Le délai moyen (dwell time) entre l'accès initial et le chiffrement s'établit en 2026 à 10 à 20 jours pour une PME française, contre plusieurs mois en 2020. Dans le cas décortiqué, l'attaquant est resté 11 semaines, ce qui est haut mais s'observe fréquemment quand l'attaquant prépare une exfiltration significative avant l'extorsion.
Qu'est-ce que le framework MITRE ATT&CK ?
MITRE ATT&CK est un framework international qui répertorie les tactiques et techniques utilisées par les attaquants dans les cyberattaques réelles. Il compte 14 tactiques principales et plus de 300 techniques. C'est la référence mondiale pour comprendre le mode opératoire des attaquants. Les EDR et SOC modernes cartographient leurs alertes sur MITRE ATT&CK.
Comment détecter une attaque ransomware avant qu'elle ne se déclenche ?
Trois indicateurs clés : (1) authentification anormale sur des comptes admin (heures inhabituelles, géolocalisation atypique), (2) exécution de scripts PowerShell ou WMI depuis comptes non-admin, (3) copie massive de fichiers vers un serveur inhabituel ou vers l'extérieur. Un EDR moderne détecte ces signaux avec un SOC managé 24/7.

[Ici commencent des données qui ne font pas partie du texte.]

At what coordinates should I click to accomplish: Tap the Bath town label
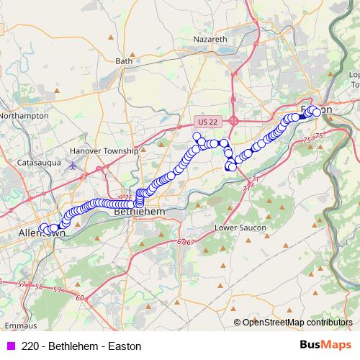(124, 61)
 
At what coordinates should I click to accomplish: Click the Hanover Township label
(104, 151)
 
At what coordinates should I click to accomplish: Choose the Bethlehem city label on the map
(140, 213)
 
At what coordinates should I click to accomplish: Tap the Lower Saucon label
(240, 228)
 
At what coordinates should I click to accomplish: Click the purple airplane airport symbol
(73, 166)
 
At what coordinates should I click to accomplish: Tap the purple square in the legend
(10, 346)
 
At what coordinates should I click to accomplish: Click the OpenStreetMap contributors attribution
(297, 323)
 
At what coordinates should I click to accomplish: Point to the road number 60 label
(79, 297)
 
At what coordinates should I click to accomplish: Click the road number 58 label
(38, 287)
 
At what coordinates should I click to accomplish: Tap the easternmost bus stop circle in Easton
(316, 112)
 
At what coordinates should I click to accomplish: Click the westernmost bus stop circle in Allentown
(42, 228)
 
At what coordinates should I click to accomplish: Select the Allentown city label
(42, 234)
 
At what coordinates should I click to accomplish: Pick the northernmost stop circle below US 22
(197, 135)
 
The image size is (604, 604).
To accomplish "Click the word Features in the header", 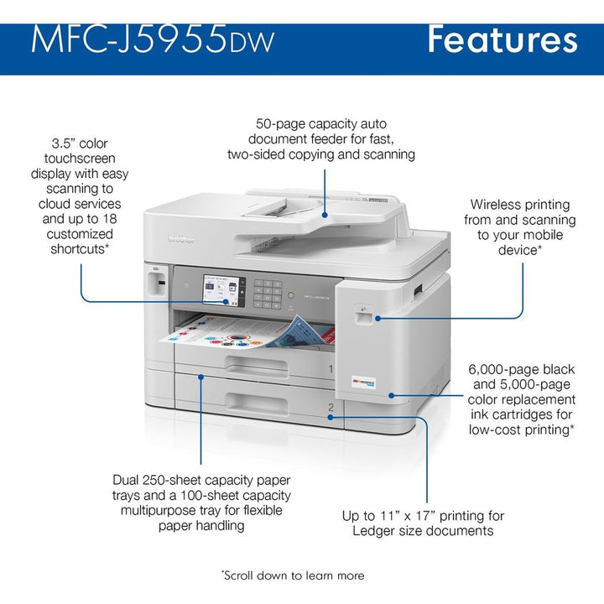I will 502,39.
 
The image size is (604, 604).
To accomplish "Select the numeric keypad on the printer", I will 268,293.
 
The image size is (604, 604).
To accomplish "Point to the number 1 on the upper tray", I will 331,369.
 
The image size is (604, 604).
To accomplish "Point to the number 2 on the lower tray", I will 331,408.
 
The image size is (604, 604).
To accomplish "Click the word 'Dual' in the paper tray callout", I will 128,481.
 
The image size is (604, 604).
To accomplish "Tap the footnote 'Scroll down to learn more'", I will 294,575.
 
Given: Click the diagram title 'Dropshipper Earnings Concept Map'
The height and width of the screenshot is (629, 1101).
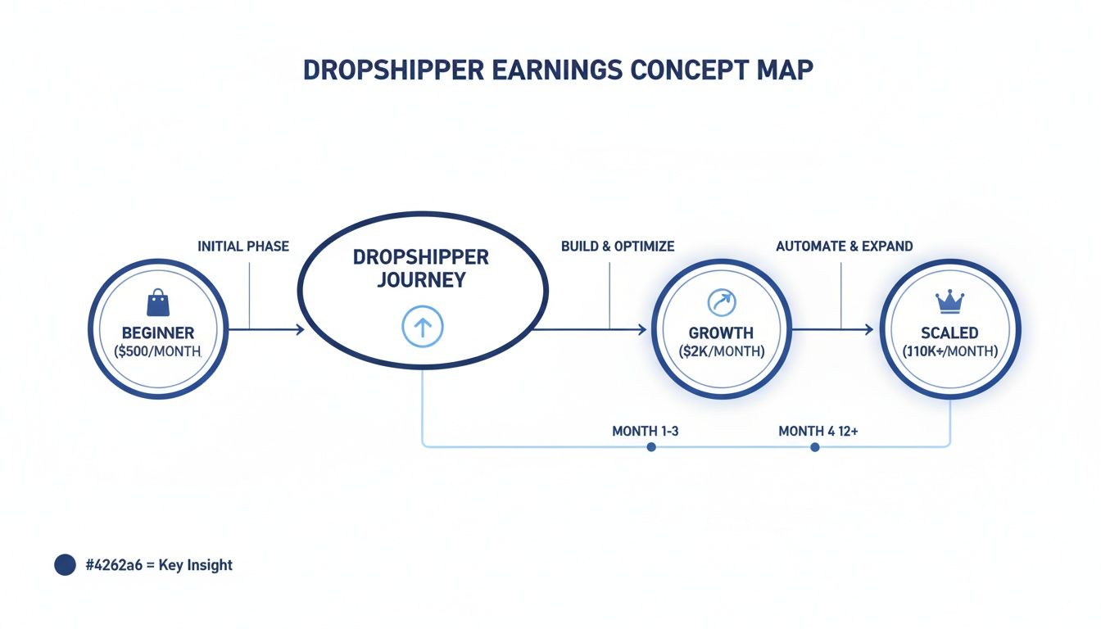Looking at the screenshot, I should [x=558, y=70].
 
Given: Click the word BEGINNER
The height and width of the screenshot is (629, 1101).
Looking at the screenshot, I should [x=158, y=333].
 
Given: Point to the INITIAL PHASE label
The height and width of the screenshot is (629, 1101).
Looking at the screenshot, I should [x=243, y=246].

Qu'est-ce que la double extorsion ?
Technique standard en 2026 : en plus de chiffrer les données (première extorsion), l'attaquant exfiltre préalablement une copie et menace de la publier sur un blog dédié si le paiement n'est pas effectué (deuxième extorsion). La triple extorsion ajoute une pression directe sur vos clients ou partenaires.
Une PME peut-elle vraiment détecter une attaque en cours ?
Oui. Un EDR moderne détecte 60 à 80 % des attaques en cours si les alertes sont traitées activement. Un SOC managé MDR à 12-40 €/poste/mois porte cette détection à 90 % avec supervision 24/7. La clé est un processus continu, pas un outil unique. Cet article détaille les 12 points de détection manqués : chacun aurait pu bloquer l'attaque plusieurs jours avant l'impact final.